* [REQUIRED WORK] Reproduce the lines below exactly. Begin with the first, end with the line containing "Task: Click the Fill Profile button", and leave out the pictures.
*** PROVIDED DATA ***
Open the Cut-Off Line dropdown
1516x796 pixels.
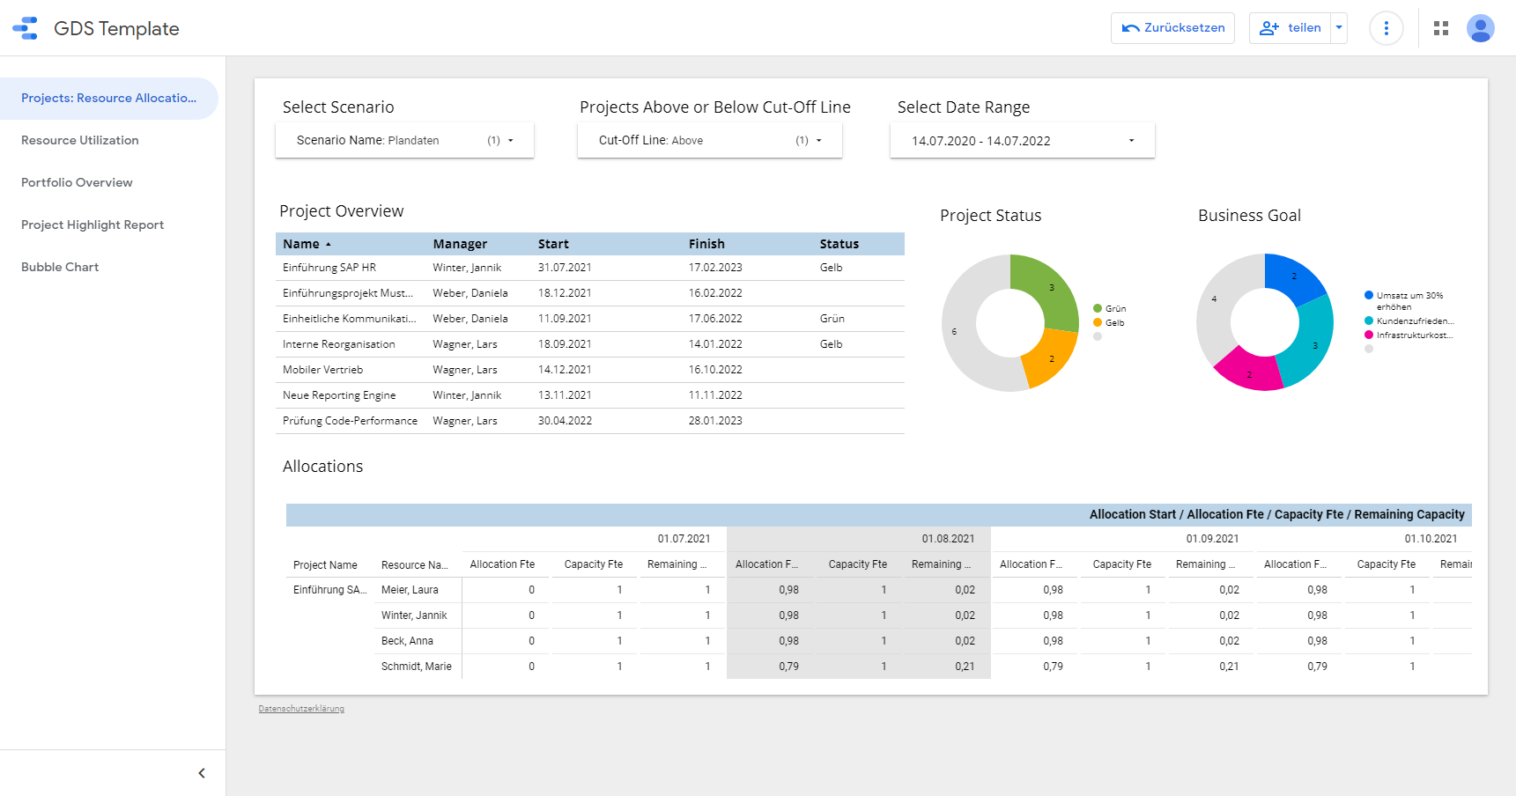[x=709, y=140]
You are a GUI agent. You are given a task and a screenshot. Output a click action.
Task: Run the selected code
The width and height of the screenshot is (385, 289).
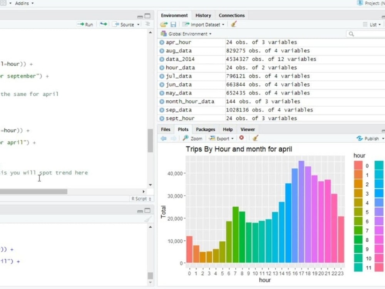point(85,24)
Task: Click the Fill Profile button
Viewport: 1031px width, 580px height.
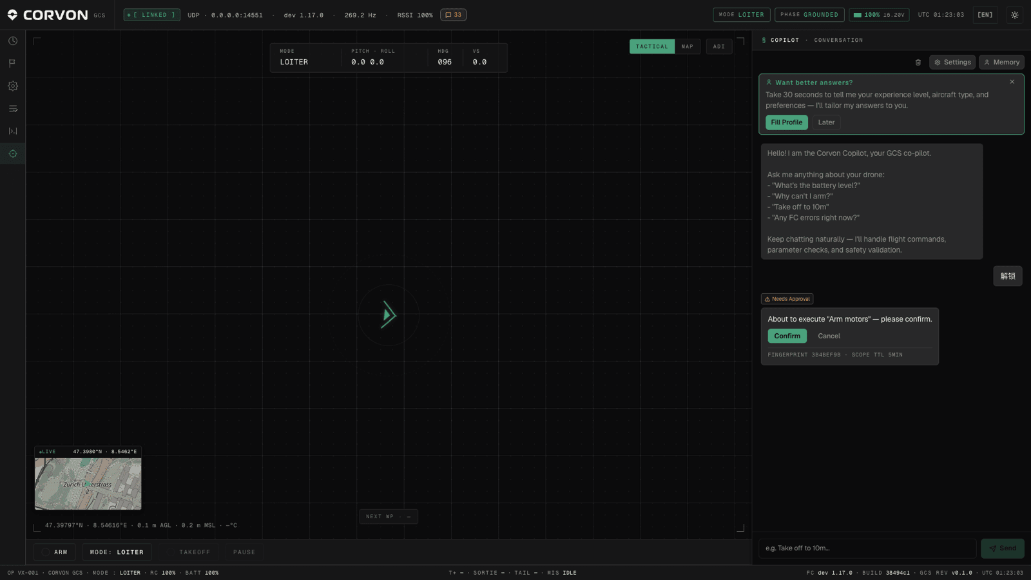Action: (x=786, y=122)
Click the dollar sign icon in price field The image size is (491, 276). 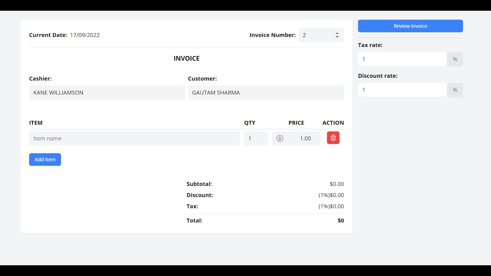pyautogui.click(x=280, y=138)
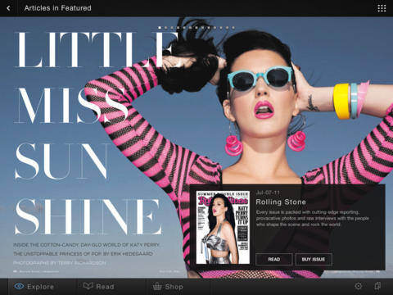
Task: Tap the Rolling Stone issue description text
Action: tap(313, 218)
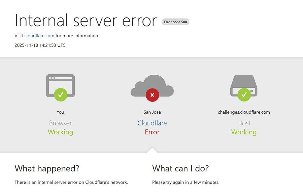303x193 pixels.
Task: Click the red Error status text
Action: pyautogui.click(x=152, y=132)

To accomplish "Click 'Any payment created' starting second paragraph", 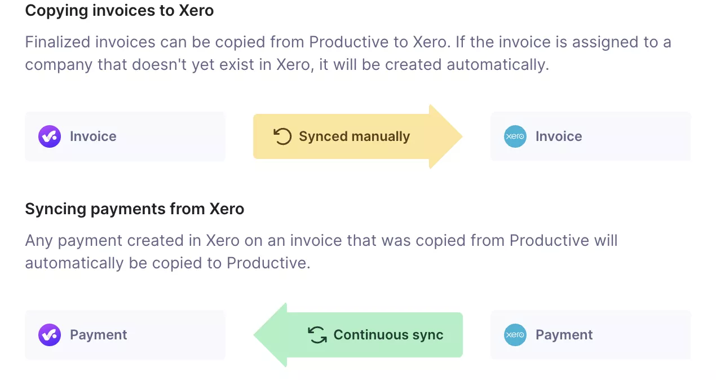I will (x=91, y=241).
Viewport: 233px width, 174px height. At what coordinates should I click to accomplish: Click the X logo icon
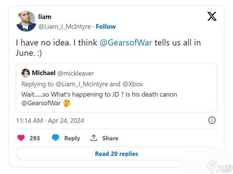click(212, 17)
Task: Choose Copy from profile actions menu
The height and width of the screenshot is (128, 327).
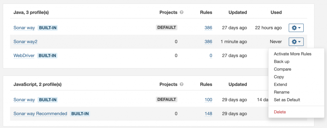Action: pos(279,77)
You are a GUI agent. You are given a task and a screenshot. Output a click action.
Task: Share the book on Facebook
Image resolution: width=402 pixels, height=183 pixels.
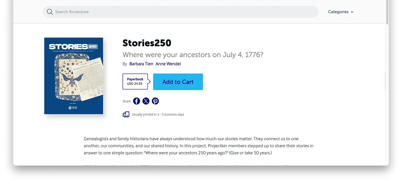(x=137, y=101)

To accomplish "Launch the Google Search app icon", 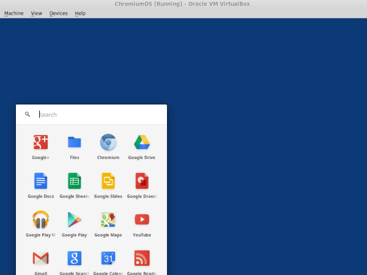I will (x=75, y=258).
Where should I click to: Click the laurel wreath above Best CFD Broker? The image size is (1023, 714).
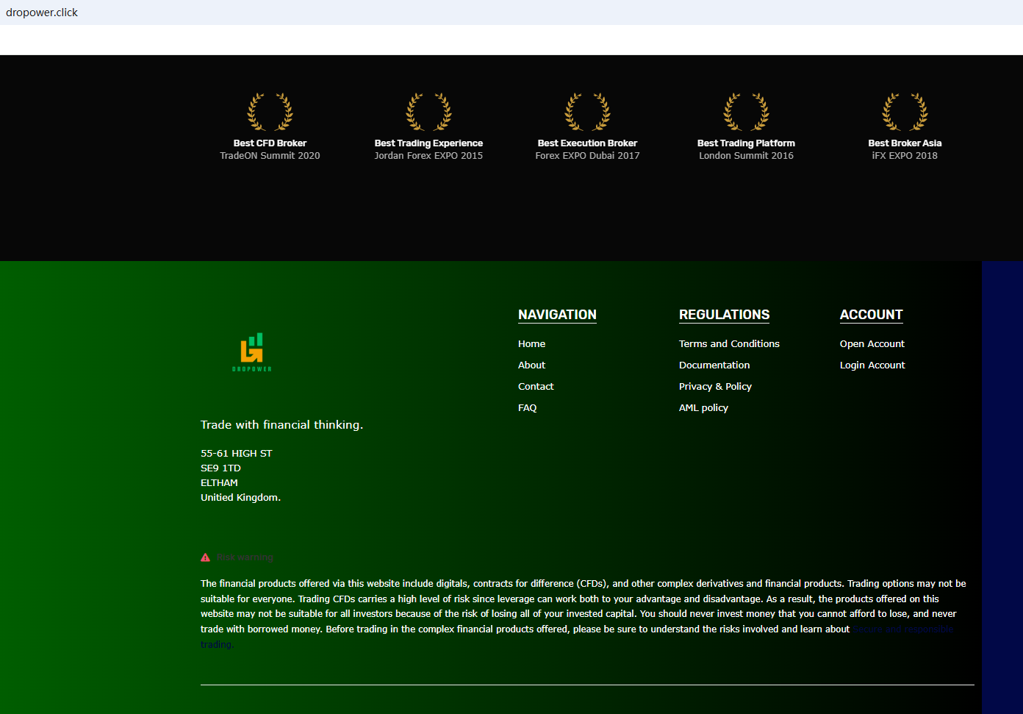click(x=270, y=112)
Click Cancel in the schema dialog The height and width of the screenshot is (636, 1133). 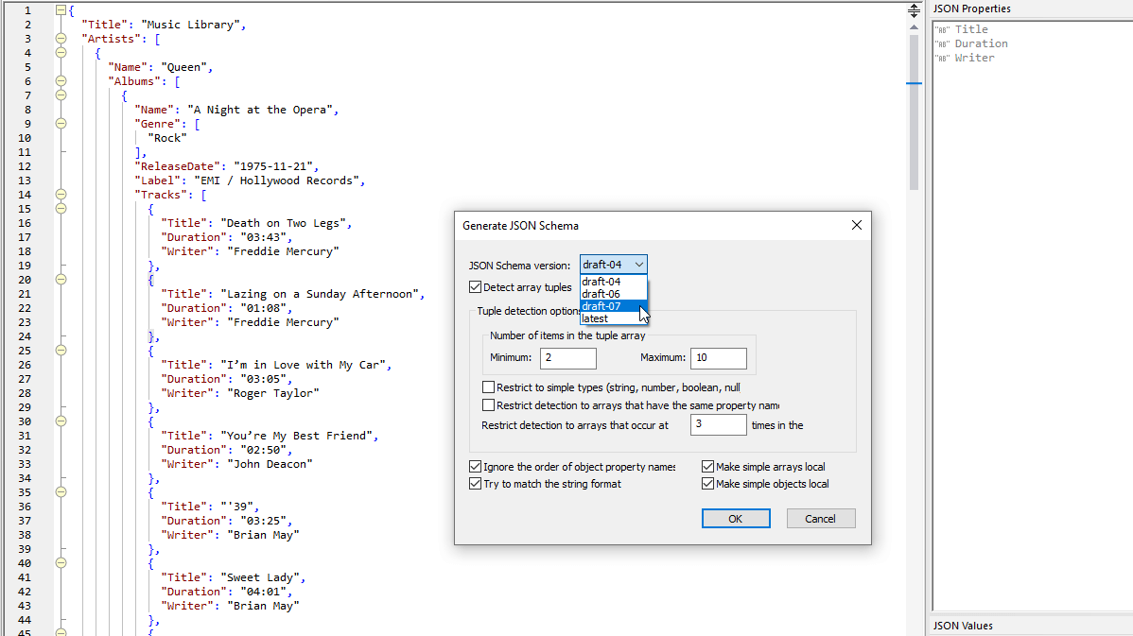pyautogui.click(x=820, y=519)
*** End of PROVIDED DATA ***
* [PROBLEM SOLUTION]
Open the Cut-Off Line dropdown
1516x796 pixels.
[x=709, y=140]
You are a GUI agent. You are given a task and a screenshot. Output a click action.
Task: Run the selected code
The width and height of the screenshot is (385, 289).
point(85,24)
Task: Click the Fill Profile button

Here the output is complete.